(Interface element records)
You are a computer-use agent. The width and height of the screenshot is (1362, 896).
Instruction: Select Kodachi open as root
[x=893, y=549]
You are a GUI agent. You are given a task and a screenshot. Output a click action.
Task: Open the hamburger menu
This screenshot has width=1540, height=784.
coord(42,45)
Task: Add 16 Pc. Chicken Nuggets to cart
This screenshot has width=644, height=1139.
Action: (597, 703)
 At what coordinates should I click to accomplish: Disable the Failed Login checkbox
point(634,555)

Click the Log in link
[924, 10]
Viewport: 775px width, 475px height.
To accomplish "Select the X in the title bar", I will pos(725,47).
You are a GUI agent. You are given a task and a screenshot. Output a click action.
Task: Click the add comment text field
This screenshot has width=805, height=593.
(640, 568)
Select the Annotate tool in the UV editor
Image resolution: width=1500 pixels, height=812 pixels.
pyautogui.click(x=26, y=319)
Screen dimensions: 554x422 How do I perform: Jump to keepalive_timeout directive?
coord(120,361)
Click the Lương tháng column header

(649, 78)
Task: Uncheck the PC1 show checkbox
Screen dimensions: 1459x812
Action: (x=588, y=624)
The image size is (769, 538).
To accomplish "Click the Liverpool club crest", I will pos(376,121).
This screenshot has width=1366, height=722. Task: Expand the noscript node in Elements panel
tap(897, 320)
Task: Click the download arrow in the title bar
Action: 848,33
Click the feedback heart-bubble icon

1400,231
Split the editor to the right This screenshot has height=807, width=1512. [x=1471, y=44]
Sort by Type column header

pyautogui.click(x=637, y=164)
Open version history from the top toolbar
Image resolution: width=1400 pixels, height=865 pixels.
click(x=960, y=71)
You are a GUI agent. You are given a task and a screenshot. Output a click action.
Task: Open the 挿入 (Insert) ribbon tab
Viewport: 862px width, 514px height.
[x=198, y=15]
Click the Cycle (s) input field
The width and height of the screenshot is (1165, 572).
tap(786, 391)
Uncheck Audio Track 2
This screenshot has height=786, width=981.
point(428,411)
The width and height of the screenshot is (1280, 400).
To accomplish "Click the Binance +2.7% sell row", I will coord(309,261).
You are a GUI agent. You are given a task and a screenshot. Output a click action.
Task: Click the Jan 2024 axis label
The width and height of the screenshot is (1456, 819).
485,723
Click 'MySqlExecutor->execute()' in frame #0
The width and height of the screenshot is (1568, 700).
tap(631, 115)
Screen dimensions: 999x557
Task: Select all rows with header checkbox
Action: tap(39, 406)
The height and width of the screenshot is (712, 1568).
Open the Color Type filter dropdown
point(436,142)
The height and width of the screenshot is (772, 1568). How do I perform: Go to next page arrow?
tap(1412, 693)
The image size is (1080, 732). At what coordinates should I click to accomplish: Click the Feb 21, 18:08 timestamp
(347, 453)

## WHAT TO PRODUCE
Count how many lines in the entries above contain the string "perform", matching case exactly. Give only the number.

## RESPONSE TO THE TASK
2